I am an atheist or at least I believe myself to be. But for certain I ascribe to no religion. And I put no stock in a deity to have anything to do with me. I was baptized a Roman catholic, was an altar boy, thought about becoming a priest and then reached the age of puberty and as George Carlin was known to say, “I was a Catholic until I reached the age of reason.” So that's who I am. Still this short essay is about God, the supreme deity that people of all faiths believe and I suppose I can even as an atheist make a defense for God. John Lennon said, “God is concept by which we measure our pain.” Perhaps. I believe that God is a manifestation of the imagination. But is that wrong? Must we cut away our imagination? Remove God and you stunt a portion of human imagination throughout the world because many people certainly the great majority are believers. You remove God and a whole realm of ideas, beliefs, aspirations and inspirations disappear.

Yes there is the question of morality that is derived within the structures set up within the various forms of God worship. But that is a question to be taken up at another time. What this belief is has to do with self-consciousness, an arisen consciousness an awareness of the self in relation to the other as well as the positing of the human in the universe and the belief that something perfect can exist borne out of imagination, a collective imagination if you will. The rules within religion, starting with the dictates of morality have somehow perverted this perfect entity of our imagination. The perversion is when religious dictums turn God into a voice, a creator, a giver of laws, an eternal justice definer, a damner. After all these matters are from the “imagination” of those who choose to take the power from the imagination of those who are not so devious and only wish to believe in the perfection beyond reality. These are the people who create a religion who demand that we follow their rules, their beliefs and serve in fact their needs while claiming they receive their beliefs from a higher power, God.

Should perfection be worshipped? Perhaps this is where we can find the crux of the problem of religion. One religion can never say the name of God. It is written g-d. Another religion claims three persons (three entities) exist in one God. Another requires a medium not to be worshipped but this medium's visage can never be shown, creating a need for one's imagination like the God he demonstrates he knows though this medium existed as a person. And then there are the laws written down by scribes and interpreted by anyone who aspires to do so, cutting off the head so to speak of each individual's imagination.

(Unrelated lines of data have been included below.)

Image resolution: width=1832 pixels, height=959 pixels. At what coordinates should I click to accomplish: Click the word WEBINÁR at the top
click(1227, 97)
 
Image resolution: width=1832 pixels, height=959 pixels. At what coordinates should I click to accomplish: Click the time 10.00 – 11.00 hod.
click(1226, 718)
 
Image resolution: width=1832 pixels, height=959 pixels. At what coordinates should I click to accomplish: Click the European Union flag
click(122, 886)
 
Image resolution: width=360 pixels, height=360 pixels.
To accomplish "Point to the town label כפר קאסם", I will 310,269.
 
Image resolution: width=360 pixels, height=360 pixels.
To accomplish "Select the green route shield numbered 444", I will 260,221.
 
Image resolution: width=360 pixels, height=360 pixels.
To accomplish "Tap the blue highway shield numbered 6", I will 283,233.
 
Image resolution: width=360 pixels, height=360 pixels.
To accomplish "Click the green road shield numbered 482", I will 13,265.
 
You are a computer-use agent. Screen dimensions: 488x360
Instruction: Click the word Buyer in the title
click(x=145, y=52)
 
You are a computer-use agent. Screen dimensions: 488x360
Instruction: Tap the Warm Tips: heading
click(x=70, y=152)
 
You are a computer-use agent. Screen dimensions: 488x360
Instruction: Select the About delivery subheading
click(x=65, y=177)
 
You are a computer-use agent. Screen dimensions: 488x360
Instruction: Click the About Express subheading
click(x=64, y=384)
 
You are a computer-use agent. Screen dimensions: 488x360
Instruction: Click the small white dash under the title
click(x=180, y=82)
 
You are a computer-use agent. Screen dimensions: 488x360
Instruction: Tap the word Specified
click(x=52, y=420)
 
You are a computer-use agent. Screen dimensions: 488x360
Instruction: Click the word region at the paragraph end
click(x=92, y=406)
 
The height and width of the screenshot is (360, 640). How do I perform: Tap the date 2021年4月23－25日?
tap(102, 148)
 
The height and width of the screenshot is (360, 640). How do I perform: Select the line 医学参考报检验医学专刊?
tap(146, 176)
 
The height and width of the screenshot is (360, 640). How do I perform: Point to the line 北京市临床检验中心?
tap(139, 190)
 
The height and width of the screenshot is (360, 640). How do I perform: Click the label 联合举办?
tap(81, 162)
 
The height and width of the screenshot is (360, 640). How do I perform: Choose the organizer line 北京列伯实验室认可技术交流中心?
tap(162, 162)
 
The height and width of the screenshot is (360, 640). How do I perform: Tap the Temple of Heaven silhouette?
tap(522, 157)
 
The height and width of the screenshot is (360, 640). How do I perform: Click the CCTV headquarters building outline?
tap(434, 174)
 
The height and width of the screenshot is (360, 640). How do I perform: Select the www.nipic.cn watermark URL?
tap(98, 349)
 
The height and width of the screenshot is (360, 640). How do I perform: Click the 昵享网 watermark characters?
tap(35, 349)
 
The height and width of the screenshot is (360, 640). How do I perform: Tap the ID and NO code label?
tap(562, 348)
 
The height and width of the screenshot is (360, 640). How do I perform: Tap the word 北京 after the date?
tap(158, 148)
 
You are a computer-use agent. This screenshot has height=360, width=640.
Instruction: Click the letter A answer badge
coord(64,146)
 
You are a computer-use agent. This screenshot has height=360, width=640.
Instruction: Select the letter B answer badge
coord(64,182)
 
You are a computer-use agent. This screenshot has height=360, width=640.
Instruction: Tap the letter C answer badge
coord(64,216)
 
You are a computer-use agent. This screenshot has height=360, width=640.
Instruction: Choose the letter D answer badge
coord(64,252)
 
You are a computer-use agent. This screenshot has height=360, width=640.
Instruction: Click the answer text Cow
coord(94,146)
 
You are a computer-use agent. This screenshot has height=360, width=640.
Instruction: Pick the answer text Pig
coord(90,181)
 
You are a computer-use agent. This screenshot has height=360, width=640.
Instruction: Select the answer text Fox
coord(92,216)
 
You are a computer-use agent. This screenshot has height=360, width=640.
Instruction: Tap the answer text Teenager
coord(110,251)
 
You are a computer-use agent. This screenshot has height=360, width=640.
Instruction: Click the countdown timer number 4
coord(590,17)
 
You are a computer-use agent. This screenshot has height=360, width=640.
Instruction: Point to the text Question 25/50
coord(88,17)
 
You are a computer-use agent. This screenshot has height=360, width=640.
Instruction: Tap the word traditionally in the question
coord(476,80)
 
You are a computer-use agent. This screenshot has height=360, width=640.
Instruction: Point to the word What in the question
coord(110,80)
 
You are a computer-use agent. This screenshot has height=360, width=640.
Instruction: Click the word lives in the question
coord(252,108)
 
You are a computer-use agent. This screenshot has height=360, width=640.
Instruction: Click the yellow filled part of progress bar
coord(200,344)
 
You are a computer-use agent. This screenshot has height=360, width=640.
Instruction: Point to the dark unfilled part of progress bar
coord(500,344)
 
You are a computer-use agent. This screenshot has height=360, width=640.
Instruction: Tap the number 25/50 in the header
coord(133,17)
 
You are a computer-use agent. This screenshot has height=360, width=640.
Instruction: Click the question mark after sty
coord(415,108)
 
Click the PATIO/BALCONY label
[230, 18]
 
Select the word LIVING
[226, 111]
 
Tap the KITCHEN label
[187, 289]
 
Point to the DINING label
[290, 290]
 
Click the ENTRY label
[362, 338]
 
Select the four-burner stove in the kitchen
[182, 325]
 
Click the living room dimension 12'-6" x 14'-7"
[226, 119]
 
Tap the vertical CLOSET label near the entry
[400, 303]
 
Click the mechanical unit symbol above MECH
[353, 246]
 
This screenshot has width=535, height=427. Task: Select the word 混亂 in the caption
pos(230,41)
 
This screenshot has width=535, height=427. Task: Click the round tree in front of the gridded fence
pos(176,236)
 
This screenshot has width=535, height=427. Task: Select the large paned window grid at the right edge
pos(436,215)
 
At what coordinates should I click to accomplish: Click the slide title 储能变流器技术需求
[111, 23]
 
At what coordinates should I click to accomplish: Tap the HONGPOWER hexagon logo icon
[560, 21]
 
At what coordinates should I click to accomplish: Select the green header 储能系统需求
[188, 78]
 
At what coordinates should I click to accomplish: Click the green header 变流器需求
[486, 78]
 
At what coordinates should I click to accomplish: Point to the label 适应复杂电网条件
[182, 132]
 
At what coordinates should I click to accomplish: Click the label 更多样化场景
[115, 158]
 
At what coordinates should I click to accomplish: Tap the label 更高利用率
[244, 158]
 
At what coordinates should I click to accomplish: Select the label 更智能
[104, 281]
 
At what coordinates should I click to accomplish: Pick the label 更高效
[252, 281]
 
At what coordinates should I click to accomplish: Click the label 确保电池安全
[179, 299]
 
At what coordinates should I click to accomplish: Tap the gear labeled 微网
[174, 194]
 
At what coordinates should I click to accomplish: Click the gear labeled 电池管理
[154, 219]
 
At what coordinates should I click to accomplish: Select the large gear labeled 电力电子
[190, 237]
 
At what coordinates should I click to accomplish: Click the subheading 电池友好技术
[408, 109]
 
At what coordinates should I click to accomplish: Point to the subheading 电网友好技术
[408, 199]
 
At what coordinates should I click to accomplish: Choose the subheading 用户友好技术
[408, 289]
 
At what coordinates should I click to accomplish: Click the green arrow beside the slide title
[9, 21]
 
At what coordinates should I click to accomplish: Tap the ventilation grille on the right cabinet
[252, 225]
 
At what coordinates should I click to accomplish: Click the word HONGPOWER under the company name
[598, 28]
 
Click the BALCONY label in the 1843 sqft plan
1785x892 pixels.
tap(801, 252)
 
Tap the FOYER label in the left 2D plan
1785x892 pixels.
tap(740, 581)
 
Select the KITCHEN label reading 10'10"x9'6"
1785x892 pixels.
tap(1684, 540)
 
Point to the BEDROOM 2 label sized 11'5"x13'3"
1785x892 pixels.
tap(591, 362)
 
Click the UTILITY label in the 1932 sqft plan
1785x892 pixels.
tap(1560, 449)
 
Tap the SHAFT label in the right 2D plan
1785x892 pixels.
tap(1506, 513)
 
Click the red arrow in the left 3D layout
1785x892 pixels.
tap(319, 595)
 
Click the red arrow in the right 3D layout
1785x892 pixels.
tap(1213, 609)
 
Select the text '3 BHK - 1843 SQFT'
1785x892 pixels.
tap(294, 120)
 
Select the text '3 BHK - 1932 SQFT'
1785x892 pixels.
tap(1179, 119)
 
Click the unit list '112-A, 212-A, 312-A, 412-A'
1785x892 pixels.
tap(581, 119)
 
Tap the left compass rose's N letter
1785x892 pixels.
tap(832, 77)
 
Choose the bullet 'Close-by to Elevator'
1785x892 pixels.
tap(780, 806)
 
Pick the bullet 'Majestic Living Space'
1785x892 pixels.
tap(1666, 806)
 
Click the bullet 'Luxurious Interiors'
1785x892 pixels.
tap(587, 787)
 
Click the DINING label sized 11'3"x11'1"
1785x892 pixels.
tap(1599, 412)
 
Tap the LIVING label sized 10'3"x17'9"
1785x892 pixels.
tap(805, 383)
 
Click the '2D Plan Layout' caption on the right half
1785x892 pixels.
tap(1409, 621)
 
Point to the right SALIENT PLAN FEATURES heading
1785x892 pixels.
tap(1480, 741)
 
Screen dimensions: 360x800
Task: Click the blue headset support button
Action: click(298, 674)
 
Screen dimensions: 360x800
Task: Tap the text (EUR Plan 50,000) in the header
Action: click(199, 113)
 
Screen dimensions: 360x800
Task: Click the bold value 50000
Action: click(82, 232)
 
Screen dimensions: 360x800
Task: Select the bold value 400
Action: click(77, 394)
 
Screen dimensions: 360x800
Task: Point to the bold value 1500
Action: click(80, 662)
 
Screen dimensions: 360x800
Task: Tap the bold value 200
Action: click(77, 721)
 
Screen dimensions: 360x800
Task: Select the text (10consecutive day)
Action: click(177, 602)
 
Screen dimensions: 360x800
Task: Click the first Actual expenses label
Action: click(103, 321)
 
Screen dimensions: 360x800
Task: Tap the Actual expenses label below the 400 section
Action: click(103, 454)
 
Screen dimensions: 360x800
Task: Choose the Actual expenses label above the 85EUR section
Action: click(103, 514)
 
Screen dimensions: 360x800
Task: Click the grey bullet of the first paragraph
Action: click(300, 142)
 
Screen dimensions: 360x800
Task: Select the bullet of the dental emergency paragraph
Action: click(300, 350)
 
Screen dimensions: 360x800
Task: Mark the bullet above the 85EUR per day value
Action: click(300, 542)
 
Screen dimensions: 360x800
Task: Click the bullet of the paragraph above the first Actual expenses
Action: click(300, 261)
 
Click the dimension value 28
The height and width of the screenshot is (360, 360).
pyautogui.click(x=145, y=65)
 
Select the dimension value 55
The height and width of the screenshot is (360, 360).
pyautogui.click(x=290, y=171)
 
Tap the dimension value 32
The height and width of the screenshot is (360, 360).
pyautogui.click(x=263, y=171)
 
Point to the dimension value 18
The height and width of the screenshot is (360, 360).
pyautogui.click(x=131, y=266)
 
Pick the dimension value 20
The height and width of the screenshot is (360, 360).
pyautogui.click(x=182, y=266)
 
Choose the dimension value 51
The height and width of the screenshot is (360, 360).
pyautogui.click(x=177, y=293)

Religions are political forces designed to cause fractures in society for the benefit of some as if to prove that humans on their own with no designs of wanting to rule others and wanting to live and survive as nature intended are incapable of anything but destruction, error, falseness and deceit and only by worshiping a certain formula for accessing this imaginitve perfect being can their perceived enemies be defeated while the sins of the worshipper acting to defeat can be forgiven. What the appeal is can only be guessed at. Perhaps it is when engaging in destructive acts against others. Because guilt can be an unbearable force and it can not be expiated by any means other than lying to oneself or the lie in and of itself.